On the second take, I had to avoid falling on top of him.
After three times, I was breathless. My lungs hurting. I was ready to throw up.
To fill out the line at one point, the director ordered four of the stunt men to join us. Remember, we were extras. Day workers. Only a few of us were actual pros at moviemaking. These guys were the pros. They didn’t give a shit what anyone thought. They abused the director. They gossiped about the stars. They cursed each other. They cursed every other word. They were the lords of creation, the best at what they did.
For one take, they challenged each other to fire as often as possible. We were using black-powder rifles with cartridges. The guns were loaded at the start of the scene, and after that, we had to go through the drill (rip packet open with teeth, dump powder down, fake the tamping, set the firing pin, aim, turn head, fire).
The scene was only a minute or two long. We usually got off two rounds. The stunt men easily made three, and one got off a fourth. They shot like regulars.
Near the end of the day, the sun was going down and the director and his assistants were hustling us into line to get as many shots done as possible. There was one in which two dozen of us were counted off, taken to the top of a ridge, and ordered to run to the edge and fire down. To get the shot he wanted, we had to run through this five or six times in rapid succession, and it was panic central with the ADs ordering us back in line, the gofers passing out the cartridges, the orders over the bull horn to prepare for shooting. God knows what it looked like on film, but from where I was running it seemed like a clusterfarge times ten.
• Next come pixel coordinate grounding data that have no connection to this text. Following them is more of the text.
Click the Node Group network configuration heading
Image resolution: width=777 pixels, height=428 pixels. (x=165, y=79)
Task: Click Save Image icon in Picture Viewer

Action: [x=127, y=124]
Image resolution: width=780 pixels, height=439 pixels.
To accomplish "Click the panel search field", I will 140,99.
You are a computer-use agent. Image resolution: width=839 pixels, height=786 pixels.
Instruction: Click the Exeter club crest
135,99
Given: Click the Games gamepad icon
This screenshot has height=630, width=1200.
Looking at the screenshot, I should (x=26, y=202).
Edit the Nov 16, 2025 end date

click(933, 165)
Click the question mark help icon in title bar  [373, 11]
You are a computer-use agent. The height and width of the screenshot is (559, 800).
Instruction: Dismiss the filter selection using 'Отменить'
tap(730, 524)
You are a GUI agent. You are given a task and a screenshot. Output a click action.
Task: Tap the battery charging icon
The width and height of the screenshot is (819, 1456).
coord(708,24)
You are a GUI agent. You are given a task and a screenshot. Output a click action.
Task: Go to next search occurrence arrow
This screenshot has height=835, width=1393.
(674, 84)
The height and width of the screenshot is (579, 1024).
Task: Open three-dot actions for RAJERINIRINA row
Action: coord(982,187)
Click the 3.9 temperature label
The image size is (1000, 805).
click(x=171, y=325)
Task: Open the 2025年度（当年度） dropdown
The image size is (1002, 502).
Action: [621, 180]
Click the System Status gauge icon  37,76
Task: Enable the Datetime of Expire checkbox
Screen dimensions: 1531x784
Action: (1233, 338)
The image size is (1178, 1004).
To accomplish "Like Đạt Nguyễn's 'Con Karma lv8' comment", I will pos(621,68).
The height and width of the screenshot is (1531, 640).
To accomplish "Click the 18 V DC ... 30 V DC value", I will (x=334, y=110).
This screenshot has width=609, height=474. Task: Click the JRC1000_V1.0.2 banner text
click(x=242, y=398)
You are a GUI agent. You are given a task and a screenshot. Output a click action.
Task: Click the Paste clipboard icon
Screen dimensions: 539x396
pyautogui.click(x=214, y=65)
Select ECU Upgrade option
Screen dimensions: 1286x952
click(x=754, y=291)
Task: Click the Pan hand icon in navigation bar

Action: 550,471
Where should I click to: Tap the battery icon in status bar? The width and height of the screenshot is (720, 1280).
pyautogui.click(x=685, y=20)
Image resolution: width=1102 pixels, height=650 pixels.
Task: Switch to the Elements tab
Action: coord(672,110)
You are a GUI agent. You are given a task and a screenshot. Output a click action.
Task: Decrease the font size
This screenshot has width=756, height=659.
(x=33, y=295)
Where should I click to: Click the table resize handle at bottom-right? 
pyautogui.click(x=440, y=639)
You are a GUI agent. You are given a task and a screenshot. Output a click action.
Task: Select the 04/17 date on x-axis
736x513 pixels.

By the end of the day, I was dragging my sorry butt back to the trailer, my molars grinding on the grains of black powder, but I don’t think I ever had as much fun. Some of the professional extras were talking about getting together a hotel room in Savannah the week after (where “Bagger Vance” was filming). Another was bragging he was in on a Spielburg shoot called “Battleline,” better known as “Saving Private Ryan.”
If I wasn’t married with children, I would have gone with them, an old man’s version of running away to join the circus.